#### Given exercise
Turn all of the rows below into a numbered list and leave out any blank lines.

#### Element and text location data
----------
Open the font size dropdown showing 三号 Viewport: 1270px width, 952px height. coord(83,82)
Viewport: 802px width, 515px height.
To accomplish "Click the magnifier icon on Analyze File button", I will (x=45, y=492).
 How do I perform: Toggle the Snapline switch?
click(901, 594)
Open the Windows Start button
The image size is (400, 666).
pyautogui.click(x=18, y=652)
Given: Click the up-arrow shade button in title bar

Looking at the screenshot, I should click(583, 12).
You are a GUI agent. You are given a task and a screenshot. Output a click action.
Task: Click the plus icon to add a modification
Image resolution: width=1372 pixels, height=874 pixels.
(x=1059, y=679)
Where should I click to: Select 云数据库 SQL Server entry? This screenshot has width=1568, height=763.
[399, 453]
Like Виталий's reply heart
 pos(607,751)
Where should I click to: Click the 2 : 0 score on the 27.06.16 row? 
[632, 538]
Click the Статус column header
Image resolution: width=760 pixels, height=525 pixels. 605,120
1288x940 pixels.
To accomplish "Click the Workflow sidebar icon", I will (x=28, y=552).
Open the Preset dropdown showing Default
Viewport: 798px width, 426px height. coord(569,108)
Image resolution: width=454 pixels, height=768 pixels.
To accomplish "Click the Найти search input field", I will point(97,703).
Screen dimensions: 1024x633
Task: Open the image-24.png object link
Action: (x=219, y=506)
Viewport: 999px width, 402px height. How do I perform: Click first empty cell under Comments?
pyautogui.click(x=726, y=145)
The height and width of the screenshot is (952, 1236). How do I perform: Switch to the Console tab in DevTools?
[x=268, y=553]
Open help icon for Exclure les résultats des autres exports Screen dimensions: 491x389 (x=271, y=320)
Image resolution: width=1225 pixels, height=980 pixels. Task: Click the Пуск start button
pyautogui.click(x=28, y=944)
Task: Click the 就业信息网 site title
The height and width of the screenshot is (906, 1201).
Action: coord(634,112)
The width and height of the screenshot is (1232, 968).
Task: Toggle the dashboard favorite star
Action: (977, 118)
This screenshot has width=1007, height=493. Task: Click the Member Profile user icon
----------
#### Answer to the exercise
1. Open the font size dropdown showing 三号 Viewport: 1270px width, 952px height. coord(83,82)
2. Viewport: 802px width, 515px height.
3. To accomplish "Click the magnifier icon on Analyze File button", I will (x=45, y=492).
4.  How do I perform: Toggle the Snapline switch?
5. click(901, 594)
6. Open the Windows Start button
7. The image size is (400, 666).
8. pyautogui.click(x=18, y=652)
9. Given: Click the up-arrow shade button in title bar
10. Looking at the screenshot, I should click(583, 12).
11. You are a GUI agent. You are given a task and a screenshot. Output a click action.
12. Task: Click the plus icon to add a modification
13. Image resolution: width=1372 pixels, height=874 pixels.
14. (x=1059, y=679)
15. Where should I click to: Select 云数据库 SQL Server entry? This screenshot has width=1568, height=763.
16. [399, 453]
17. Like Виталий's reply heart
18.  pos(607,751)
19. Where should I click to: Click the 2 : 0 score on the 27.06.16 row? 
20. [632, 538]
21. Click the Статус column header
22. Image resolution: width=760 pixels, height=525 pixels. 605,120
23. 1288x940 pixels.
24. To accomplish "Click the Workflow sidebar icon", I will (x=28, y=552).
25. Open the Preset dropdown showing Default
26. Viewport: 798px width, 426px height. coord(569,108)
27. Image resolution: width=454 pixels, height=768 pixels.
28. To accomplish "Click the Найти search input field", I will point(97,703).
29. Screen dimensions: 1024x633
30. Task: Open the image-24.png object link
31. Action: (x=219, y=506)
32. Viewport: 999px width, 402px height. How do I perform: Click first empty cell under Comments?
33. pyautogui.click(x=726, y=145)
34. The height and width of the screenshot is (952, 1236). How do I perform: Switch to the Console tab in DevTools?
35. [x=268, y=553]
36. Open help icon for Exclure les résultats des autres exports Screen dimensions: 491x389 (x=271, y=320)
37. Image resolution: width=1225 pixels, height=980 pixels. Task: Click the Пуск start button
38. pyautogui.click(x=28, y=944)
39. Task: Click the 就业信息网 site title
40. The height and width of the screenshot is (906, 1201).
41. Action: coord(634,112)
42. The width and height of the screenshot is (1232, 968).
43. Task: Toggle the dashboard favorite star
44. Action: (977, 118)
45. This screenshot has width=1007, height=493. Task: Click the Member Profile user icon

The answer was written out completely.